Your response should consist of one number, the count of lines below that contain "click".

------------------------

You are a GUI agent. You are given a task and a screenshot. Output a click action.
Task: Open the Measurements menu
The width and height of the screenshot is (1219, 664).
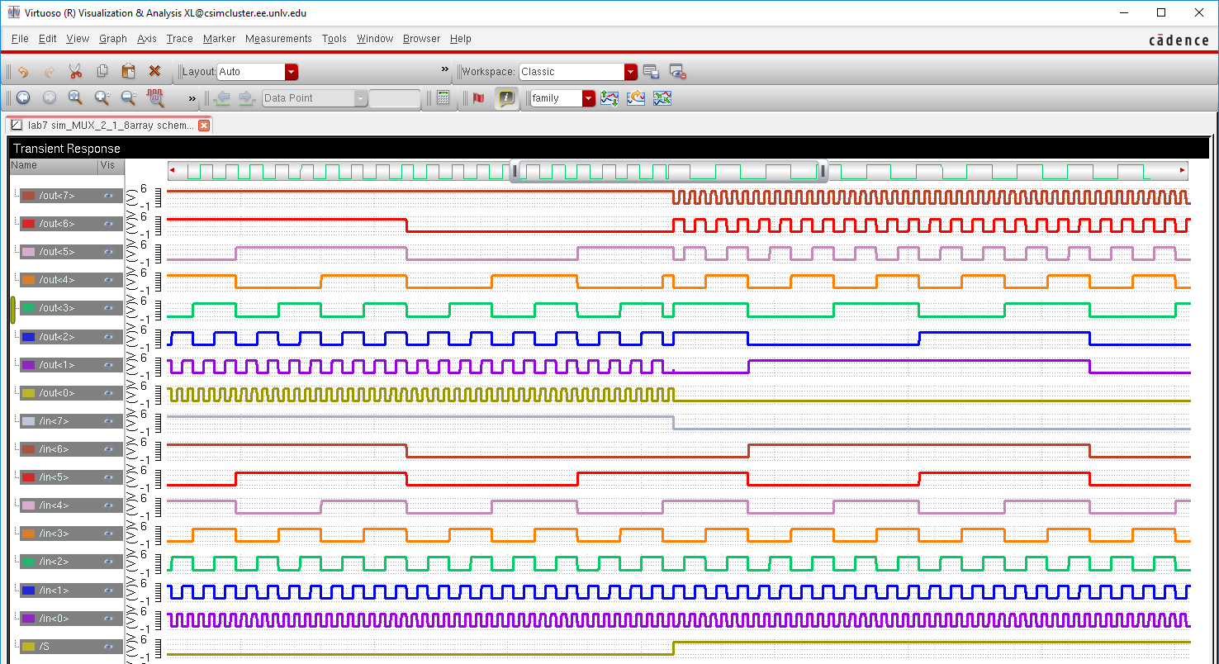point(278,39)
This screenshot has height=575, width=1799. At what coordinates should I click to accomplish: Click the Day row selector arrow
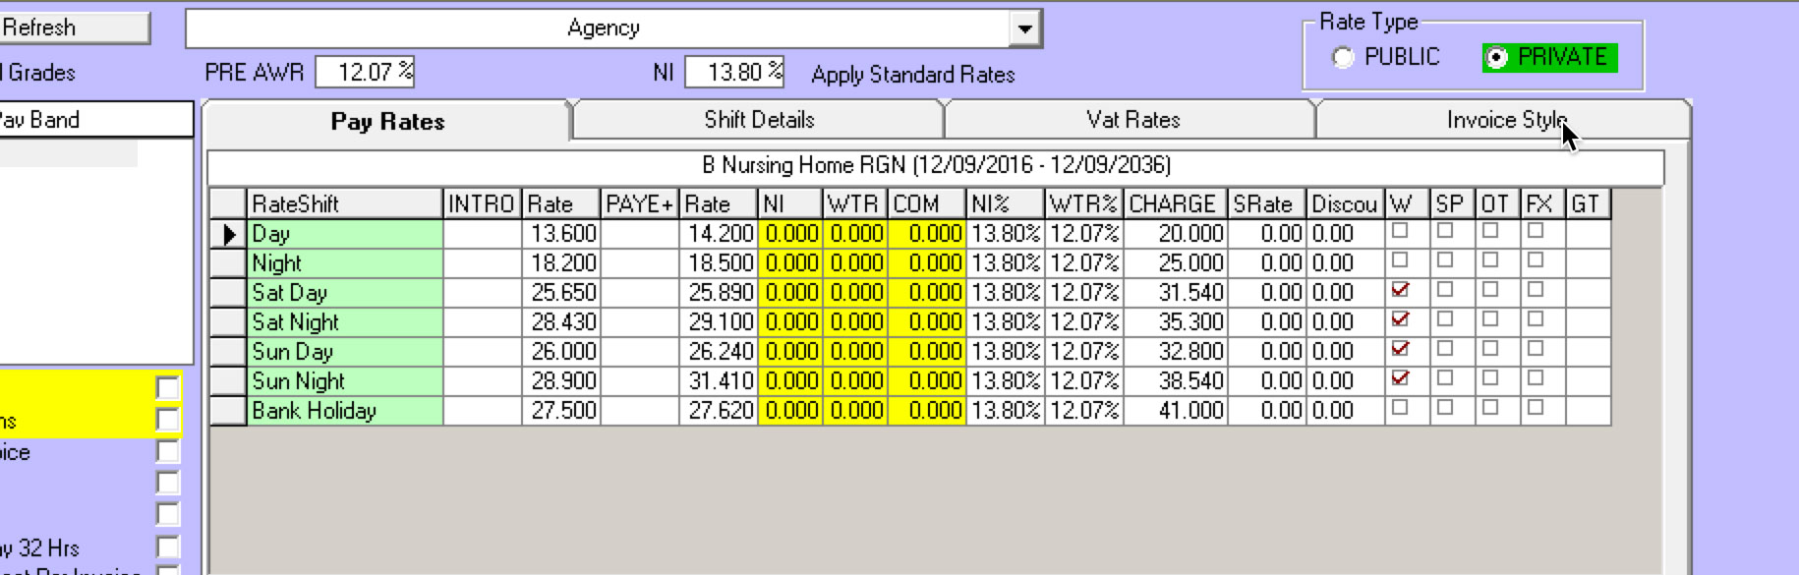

------------------------

• [ANSWER SECTION] 2